A small proportion of developers is also considering countercurrent chromatography and field fractionation, with these technologies not generating any interest from CMO respondents.

Interestingly, respondents in Western Europe outpaced those in the U.S. in consideration of the majority of technologies, with some notable exceptions being for disposable UF (ultra filtration) systems, in-line buffer dilution systems, and centrifugation.

Solutions Are Still Forthcoming
Our survey data continue to show that U.S. and European biomanufacturing facilities are considering — but slowly adopting — improvements and new downstream technologies. Overall, CMOs, not developers, are taking the lead in adopting new or streamlined DSP approaches, with CMOs much more motivated by cost savings and associated needs to develop and adopt standardized manufacturing platforms.

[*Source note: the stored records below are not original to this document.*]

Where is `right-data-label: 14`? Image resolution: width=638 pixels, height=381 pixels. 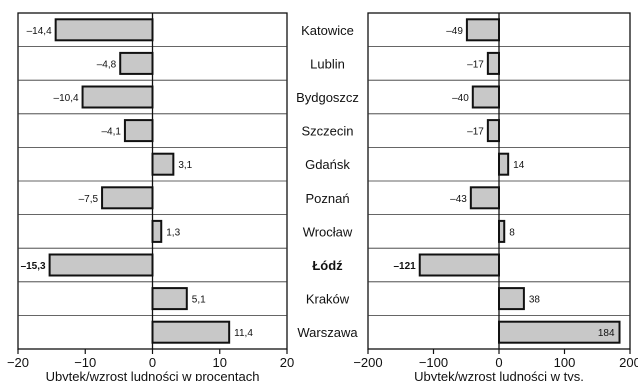
right-data-label: 14 is located at coordinates (519, 166).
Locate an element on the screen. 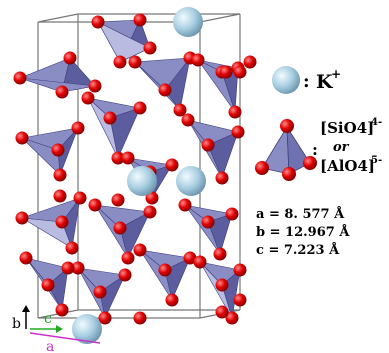 The width and height of the screenshot is (389, 353). legend-potassium: : K + is located at coordinates (306, 80).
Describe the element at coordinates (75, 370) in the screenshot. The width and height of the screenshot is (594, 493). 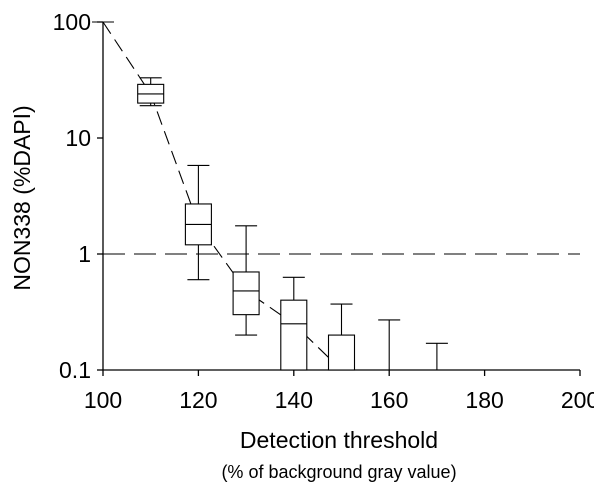
I see `y-tick-label: 0.1` at that location.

The survey captures continued concerns regarding the limitations of existing facilities to keep up with the relatively rapid increases in titer from upstream processes. There is no reason to think that this issue will go away. Upstream process development will continue to improve, and facilities that have a fixed DSP capability will therefore continue to push their DSP to feasible limits.

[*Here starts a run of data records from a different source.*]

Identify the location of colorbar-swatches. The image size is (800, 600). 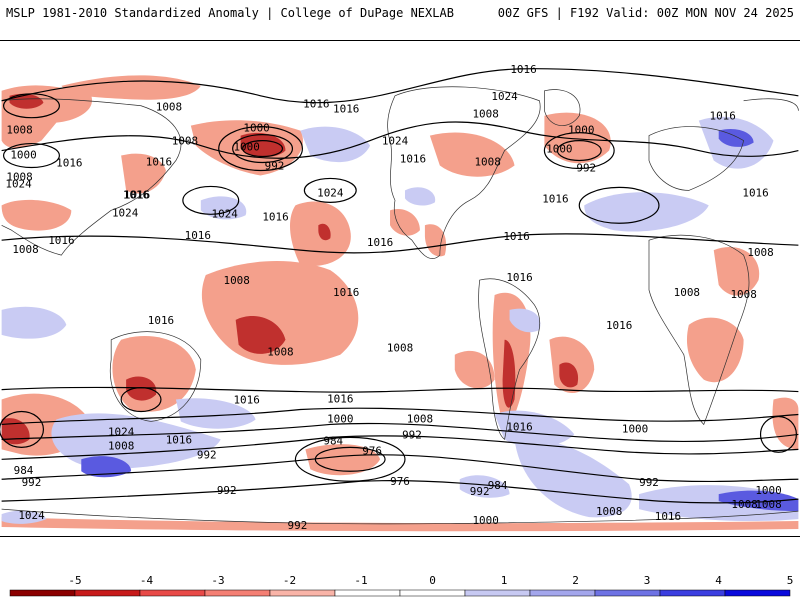
(400, 593).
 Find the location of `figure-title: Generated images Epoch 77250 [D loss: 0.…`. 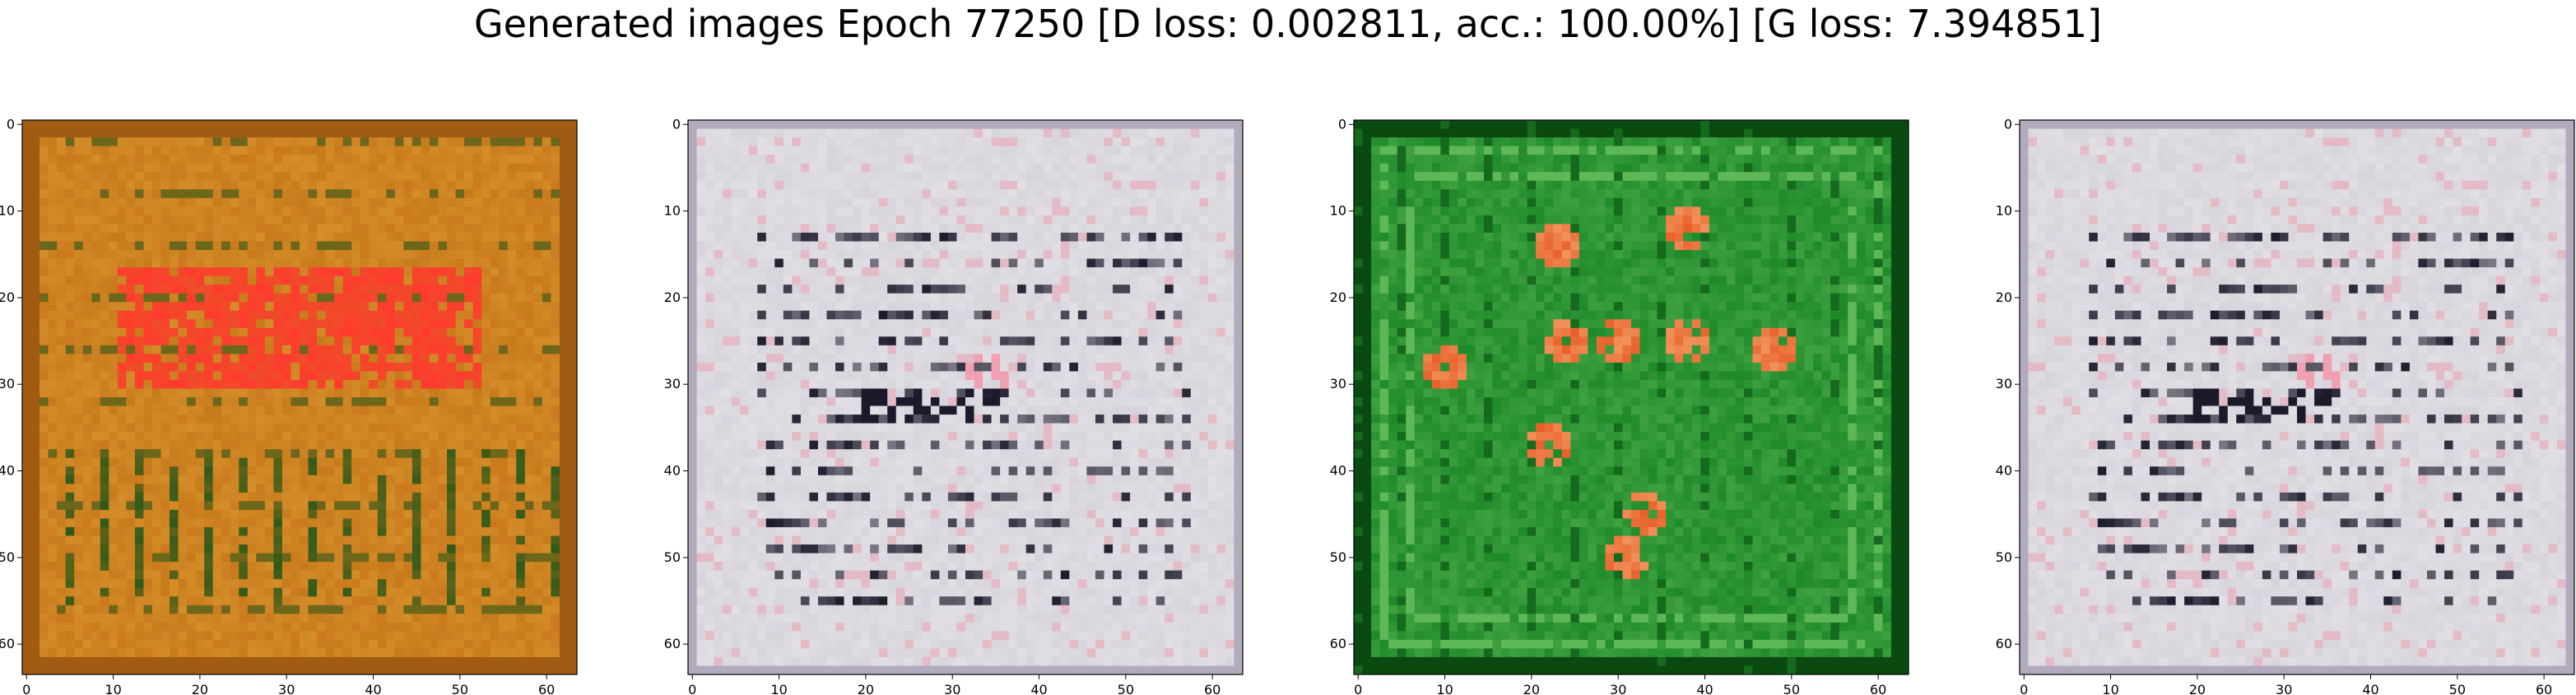

figure-title: Generated images Epoch 77250 [D loss: 0.… is located at coordinates (1288, 24).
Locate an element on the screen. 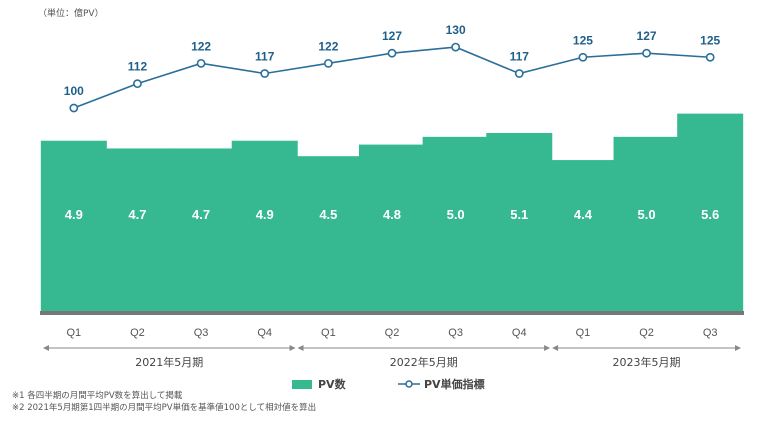 The height and width of the screenshot is (421, 761). line-value-label-4: 122 is located at coordinates (328, 46).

Survey Methodology: The 2014 Eleventh Annual Report and Survey of Biopharmaceutical Manufacturing Capacity and Production yields a composite view and trend analysis from 238 responsible individuals at biopharmaceutical manufacturers and contract manufacturing organizations (CMOs) in 31 countries. The methodology also included over 173 direct suppliers of materials, services, and equipment to this industry. This year's study covers such issues as: new product needs, facility budget changes, current capacity, future capacity constraints, expansions, use of disposables, trends and budgets in disposables, trends in downstream purifi cation, quality management and control, hiring issues, and employment. The quantitative trend analysis provides details and comparisons of production by biotherapeutic developers and CMOs. It also evaluates trends over time and assesses differences in the world's major markets in the U.S. and Europe.